Two surveys conducted by the Comptroller's Office in 1991 showed widespread familiarity and use of the Red Book by local governments. All respondents were familiar with the Red Book, and 67 to 71 percent were still using it at some level. In a survey conducted by the FDAC, 46 percent of respondents indicated that they developed their current chart of accounts from the Red Book. Another 29 percent used what was included with their software program. At least one software provider indicated that they used the Red Book in developing their chart of accounts.

In a more recent effort, the Texas Association of Counties (TAC) developed a uniform reporting methodology designed to fulfill the requirements of the U.S. Census Bureau’s “Survey of Local Government Finances.” TAC hopes this system will gather data that can be used by counties, the Legislature and others. As a result of this effort, TAC developed a Manual of Accounts for Texas Counties. In a preliminary report to the House County Affairs Committee, TAC pointed out that there is “a total lack of any comprehensive source of ‘apples-to-apples’ financial data . . . this lack of reliable data will continue to be a problem.”

After reviewing this history, the Comptroller recommended the Legislature amend state law to authorize the Comptroller’s office to adopt a uniform chart of accounts for county financial data and other pertinent information.

H.B. 2869

H.B. 2869, enacted by the Texas Legislature in 2001, established the FDAC and gave it a mandate to study county financial reporting requirements and systems and to make recommendations to the Comptroller and the Legislature for improving the collection and use of county financial data without additional costs to counties.

The FDAC was asked by the Legislature to look at the following issues:

  • uniformity;
  • duplicative reporting requirements;
  • the Government Accounting Standards Board’s most recent reporting standards;
  • electronic filing; and
  • costs associated with meeting the requirements.

The committee was directed to develop and recommend a consolidated uniform financial reporting procedure that would not impose a greater reporting burden on counties than current practices, and it was also charged with developing a voluntary uniform chart of accounts for counties.

Once the FDAC has adopted its recommendations, the Comptroller may implement the recommendations of the committee for reporting financial data and other pertinent information to the state. The Comptroller, however, is required to adopt the Uniform Chart of Accounts approved by the committee. The Uniform Chart of Accounts was adopted by the Comptroller in September 2002.

Counties are encouraged to use the Uniform Chart of Accounts developed and recommended by the FDAC to report financial data or other pertinent information to the state.

FDAC Recommendation

The FDAC recommended that the Comptroller use the high-level chart of accounts described in the succeeding chapters to allow Texas counties to utilize a uniform system without significant revisions to their current financial systems.

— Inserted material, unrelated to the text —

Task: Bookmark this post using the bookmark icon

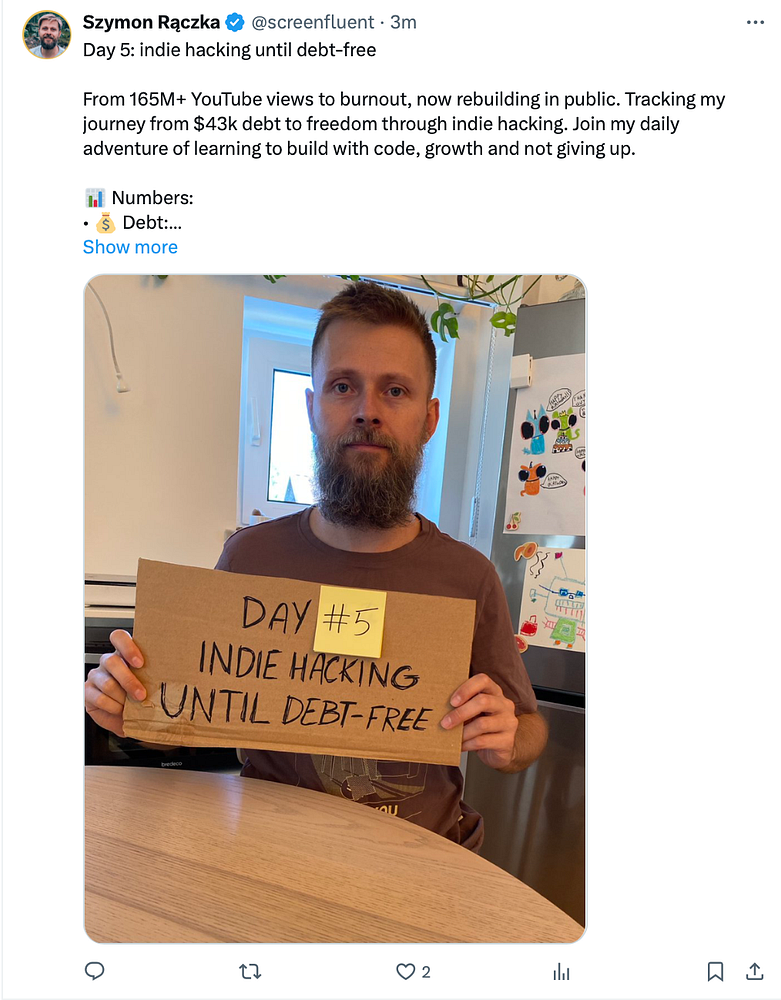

The “office/department” column on the chart of accounts matrix (Appendix C) represents the various departments/activities found in most counties. The FDAC recommends that counties do not change budget practices solely for the purpose of adhering to this Uniform Chart of Accounts. Counties should continue to use their current departments/activities; however, they should be able to group or roll up current departments/activities into the uniform sub-function/sub-program. The “uniform” sub-function/sub-program is to then roll up to the higher-level “uniform” function as shown on the chart of accounts.

For example, if a county does not break down civil and criminal courts within county courts, then it simply develops an approximate percentage between civil and criminal for the Uniform Chart of Accounts.

This initial Uniform Chart of Accounts represents Phase I of the FDAC’s work. Upon completion of Phase II, all reports currently required by the state will be identified. Phase II will also result in a more detailed chart of accounts to supplement this initial framework.